> INSTRUCTIONS TO FOLLOW
Locate every line in the items below that contains the word "microphone", and copy each of those lines.

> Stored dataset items
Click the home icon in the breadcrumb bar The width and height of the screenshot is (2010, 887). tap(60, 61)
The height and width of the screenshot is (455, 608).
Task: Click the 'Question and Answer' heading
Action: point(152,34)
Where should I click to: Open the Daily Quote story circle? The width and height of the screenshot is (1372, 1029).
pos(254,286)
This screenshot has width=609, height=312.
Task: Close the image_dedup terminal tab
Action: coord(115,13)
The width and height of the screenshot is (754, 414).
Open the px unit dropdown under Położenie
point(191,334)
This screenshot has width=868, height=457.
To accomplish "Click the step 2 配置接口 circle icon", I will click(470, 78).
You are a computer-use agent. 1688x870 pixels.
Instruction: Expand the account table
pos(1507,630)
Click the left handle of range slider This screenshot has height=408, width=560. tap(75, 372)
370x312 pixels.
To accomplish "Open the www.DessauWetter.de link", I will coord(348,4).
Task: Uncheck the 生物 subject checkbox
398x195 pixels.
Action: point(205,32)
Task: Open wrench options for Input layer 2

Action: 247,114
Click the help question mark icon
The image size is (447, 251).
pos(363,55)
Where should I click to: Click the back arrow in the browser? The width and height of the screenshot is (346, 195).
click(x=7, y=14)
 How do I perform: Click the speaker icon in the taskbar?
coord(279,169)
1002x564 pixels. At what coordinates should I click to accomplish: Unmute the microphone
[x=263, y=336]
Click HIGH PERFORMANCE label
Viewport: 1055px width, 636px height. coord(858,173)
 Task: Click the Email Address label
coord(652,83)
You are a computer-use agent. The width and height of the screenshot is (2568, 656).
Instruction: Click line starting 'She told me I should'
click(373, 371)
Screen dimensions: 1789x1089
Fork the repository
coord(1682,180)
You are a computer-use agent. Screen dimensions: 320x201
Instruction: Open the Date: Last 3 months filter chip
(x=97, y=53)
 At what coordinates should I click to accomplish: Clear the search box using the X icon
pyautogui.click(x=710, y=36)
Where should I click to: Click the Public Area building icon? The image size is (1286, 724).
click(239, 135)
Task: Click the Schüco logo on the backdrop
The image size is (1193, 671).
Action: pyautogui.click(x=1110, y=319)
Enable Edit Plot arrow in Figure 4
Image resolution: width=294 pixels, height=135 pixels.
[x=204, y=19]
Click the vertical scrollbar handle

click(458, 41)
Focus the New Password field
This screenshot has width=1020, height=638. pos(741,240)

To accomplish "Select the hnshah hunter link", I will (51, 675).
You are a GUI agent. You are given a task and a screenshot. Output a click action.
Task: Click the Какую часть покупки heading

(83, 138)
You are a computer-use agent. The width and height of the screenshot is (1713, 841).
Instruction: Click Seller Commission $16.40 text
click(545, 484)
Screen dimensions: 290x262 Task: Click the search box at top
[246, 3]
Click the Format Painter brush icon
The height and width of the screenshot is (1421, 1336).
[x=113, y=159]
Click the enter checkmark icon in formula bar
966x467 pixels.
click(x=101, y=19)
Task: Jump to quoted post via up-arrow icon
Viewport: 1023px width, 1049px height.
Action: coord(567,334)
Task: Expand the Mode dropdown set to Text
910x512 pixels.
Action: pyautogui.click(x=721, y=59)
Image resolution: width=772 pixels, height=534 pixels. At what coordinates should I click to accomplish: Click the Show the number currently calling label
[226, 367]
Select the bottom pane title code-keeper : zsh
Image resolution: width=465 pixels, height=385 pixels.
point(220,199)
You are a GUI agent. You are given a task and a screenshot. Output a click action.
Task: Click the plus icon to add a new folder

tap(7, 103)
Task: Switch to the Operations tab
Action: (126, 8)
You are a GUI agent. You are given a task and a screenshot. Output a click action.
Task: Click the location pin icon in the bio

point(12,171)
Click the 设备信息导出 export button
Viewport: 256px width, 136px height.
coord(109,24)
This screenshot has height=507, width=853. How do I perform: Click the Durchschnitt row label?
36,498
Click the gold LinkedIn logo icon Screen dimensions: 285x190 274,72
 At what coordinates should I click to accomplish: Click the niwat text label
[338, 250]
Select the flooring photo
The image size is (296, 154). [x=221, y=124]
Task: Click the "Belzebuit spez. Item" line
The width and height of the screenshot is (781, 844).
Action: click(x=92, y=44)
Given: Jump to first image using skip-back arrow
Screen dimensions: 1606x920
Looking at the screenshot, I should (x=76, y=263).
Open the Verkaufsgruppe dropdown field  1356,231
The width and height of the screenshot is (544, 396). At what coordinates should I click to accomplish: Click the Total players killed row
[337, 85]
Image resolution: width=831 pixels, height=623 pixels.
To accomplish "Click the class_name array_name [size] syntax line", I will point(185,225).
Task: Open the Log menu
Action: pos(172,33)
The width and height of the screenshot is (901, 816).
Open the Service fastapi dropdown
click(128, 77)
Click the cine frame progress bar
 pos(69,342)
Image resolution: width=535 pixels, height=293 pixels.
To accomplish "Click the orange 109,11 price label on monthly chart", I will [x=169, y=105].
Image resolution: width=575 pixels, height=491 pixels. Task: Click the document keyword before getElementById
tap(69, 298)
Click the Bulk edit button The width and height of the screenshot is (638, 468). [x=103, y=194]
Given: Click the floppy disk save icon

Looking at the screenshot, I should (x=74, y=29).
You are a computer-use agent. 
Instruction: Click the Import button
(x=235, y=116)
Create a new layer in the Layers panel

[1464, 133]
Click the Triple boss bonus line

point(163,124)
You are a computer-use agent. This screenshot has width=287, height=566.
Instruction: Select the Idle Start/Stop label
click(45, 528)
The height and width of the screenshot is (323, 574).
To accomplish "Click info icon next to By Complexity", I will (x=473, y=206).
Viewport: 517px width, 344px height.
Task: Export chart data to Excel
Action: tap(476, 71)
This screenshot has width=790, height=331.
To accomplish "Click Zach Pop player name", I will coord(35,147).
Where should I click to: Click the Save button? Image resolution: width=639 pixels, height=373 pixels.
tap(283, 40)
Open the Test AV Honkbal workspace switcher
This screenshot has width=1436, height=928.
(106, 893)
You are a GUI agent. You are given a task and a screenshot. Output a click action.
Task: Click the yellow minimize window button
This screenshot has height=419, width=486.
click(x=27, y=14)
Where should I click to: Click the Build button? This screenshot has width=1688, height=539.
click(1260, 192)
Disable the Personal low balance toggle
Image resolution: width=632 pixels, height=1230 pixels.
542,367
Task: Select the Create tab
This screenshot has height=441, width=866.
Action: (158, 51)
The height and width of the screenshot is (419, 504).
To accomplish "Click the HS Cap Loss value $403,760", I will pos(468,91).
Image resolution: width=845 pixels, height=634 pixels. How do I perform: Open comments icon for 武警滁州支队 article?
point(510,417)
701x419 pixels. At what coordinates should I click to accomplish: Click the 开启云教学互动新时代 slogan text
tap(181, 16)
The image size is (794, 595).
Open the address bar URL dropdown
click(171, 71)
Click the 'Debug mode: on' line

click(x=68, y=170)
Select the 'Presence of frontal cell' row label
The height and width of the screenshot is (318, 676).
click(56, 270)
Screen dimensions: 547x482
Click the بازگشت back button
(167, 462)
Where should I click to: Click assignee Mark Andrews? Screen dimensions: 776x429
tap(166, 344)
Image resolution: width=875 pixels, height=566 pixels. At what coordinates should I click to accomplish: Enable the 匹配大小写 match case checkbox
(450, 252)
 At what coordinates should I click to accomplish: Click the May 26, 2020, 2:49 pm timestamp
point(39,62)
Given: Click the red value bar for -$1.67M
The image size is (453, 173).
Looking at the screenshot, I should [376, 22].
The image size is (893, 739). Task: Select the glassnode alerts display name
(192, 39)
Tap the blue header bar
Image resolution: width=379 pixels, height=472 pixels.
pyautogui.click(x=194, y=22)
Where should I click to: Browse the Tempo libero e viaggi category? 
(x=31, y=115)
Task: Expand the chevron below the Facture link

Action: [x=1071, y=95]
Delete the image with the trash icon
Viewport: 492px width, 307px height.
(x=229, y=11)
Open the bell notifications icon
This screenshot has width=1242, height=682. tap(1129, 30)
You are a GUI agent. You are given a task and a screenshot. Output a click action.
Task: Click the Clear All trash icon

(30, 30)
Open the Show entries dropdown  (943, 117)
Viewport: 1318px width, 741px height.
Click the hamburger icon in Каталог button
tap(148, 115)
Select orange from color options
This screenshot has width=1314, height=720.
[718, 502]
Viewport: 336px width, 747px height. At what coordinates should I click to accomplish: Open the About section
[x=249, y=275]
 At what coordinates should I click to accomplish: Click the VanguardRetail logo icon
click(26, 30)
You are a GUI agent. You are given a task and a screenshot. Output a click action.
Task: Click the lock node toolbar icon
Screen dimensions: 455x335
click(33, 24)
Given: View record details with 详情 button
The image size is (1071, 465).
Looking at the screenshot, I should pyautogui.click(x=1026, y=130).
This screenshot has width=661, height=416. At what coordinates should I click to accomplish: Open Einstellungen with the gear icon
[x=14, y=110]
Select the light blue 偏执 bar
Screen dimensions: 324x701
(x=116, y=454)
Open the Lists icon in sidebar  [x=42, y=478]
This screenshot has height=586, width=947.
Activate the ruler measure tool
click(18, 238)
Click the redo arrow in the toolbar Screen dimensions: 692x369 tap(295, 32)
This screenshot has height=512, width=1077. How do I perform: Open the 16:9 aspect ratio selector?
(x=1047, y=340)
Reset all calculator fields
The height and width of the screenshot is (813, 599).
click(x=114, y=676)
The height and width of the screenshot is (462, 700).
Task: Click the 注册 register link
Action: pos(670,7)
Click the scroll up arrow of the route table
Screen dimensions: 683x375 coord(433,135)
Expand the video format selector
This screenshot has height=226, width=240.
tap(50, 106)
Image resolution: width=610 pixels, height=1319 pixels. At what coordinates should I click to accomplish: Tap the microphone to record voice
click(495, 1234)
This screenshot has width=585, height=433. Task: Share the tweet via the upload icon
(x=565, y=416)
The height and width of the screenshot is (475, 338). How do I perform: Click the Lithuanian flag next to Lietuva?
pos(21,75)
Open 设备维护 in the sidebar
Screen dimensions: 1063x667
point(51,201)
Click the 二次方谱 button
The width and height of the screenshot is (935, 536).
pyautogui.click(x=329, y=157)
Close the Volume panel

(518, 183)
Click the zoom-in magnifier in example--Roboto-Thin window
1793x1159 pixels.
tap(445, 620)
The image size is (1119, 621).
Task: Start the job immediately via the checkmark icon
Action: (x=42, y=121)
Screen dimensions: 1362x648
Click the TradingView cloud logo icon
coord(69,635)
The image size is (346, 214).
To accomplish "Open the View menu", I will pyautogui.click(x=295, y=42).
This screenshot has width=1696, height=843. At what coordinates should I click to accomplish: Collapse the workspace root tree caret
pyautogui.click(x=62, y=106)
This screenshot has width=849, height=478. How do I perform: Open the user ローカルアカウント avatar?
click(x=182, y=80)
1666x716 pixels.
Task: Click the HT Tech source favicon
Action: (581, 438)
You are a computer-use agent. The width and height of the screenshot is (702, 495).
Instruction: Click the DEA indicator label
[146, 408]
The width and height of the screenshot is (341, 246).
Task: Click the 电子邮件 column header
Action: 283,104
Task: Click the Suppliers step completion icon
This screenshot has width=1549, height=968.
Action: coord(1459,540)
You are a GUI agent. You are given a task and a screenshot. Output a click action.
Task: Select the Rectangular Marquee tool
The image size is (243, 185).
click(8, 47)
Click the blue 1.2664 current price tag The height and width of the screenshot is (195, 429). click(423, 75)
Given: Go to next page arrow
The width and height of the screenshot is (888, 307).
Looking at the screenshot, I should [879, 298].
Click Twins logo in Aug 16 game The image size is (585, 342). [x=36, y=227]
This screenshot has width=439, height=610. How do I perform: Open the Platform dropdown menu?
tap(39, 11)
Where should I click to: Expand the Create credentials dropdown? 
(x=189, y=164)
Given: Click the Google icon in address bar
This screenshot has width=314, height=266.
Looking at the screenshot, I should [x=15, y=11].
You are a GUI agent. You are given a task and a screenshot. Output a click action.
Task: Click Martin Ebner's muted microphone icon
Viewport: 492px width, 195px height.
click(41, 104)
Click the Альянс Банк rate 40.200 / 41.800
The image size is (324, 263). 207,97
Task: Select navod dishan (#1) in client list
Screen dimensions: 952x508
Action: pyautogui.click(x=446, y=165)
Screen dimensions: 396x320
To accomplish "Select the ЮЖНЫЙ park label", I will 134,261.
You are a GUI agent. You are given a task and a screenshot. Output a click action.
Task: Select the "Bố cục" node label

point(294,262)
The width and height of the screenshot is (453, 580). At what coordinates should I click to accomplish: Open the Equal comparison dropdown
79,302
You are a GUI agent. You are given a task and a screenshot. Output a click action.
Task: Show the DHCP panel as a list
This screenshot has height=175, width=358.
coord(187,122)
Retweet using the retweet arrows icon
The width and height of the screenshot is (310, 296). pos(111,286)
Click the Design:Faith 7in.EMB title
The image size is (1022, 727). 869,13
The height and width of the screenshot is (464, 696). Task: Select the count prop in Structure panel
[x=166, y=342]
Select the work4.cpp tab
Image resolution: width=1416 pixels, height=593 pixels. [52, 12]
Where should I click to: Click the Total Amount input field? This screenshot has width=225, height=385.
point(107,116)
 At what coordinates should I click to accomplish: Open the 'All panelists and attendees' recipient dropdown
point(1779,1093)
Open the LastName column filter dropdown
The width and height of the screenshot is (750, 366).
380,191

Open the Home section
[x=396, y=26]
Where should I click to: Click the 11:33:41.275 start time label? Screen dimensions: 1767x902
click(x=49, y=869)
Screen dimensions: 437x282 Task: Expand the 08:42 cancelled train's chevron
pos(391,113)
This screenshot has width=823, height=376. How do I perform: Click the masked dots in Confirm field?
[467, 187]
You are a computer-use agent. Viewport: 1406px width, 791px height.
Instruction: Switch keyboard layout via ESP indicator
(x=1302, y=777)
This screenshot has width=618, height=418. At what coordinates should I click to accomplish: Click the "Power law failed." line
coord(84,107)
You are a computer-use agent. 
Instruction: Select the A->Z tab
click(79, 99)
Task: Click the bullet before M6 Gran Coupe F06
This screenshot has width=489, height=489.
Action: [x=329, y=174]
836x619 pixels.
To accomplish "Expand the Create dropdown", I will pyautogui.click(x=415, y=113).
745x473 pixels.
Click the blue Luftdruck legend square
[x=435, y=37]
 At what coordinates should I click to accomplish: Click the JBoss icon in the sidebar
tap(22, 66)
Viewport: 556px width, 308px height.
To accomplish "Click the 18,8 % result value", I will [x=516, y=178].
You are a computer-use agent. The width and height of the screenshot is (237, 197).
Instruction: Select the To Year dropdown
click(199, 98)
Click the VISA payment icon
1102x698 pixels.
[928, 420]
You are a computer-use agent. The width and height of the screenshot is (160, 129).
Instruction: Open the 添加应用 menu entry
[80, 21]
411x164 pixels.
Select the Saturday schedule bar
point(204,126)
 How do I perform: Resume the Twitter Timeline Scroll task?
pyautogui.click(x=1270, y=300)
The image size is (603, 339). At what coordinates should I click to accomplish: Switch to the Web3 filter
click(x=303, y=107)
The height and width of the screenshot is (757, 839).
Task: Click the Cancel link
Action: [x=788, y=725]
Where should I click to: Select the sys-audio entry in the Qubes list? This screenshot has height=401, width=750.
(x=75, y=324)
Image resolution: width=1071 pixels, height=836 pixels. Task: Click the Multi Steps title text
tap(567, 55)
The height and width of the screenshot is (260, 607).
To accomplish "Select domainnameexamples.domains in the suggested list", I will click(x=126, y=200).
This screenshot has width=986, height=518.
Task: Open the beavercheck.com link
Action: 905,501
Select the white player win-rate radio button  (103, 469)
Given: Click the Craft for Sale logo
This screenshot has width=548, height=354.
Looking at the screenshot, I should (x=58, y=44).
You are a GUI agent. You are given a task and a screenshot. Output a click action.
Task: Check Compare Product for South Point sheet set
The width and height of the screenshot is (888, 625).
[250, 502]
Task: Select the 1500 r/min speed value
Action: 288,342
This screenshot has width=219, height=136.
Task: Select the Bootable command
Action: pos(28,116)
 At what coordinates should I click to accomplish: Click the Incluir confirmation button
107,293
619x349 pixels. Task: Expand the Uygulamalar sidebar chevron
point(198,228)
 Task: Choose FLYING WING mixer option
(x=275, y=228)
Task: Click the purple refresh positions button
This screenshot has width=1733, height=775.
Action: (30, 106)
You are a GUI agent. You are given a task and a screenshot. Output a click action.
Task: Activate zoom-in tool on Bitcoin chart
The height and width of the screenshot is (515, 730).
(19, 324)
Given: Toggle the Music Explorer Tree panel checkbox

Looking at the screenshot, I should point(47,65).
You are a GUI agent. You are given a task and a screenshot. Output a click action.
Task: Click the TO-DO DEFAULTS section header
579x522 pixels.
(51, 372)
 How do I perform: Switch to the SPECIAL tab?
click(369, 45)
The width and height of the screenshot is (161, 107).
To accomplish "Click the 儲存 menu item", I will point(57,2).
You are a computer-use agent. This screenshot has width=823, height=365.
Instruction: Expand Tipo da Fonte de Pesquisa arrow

> EXERCISE ANSWER
1002x564 pixels. At what coordinates should I click to accomplish: Unmute the microphone
Image resolution: width=610 pixels, height=1319 pixels. At what coordinates should I click to accomplish: Tap the microphone to record voice
Task: Click Martin Ebner's muted microphone icon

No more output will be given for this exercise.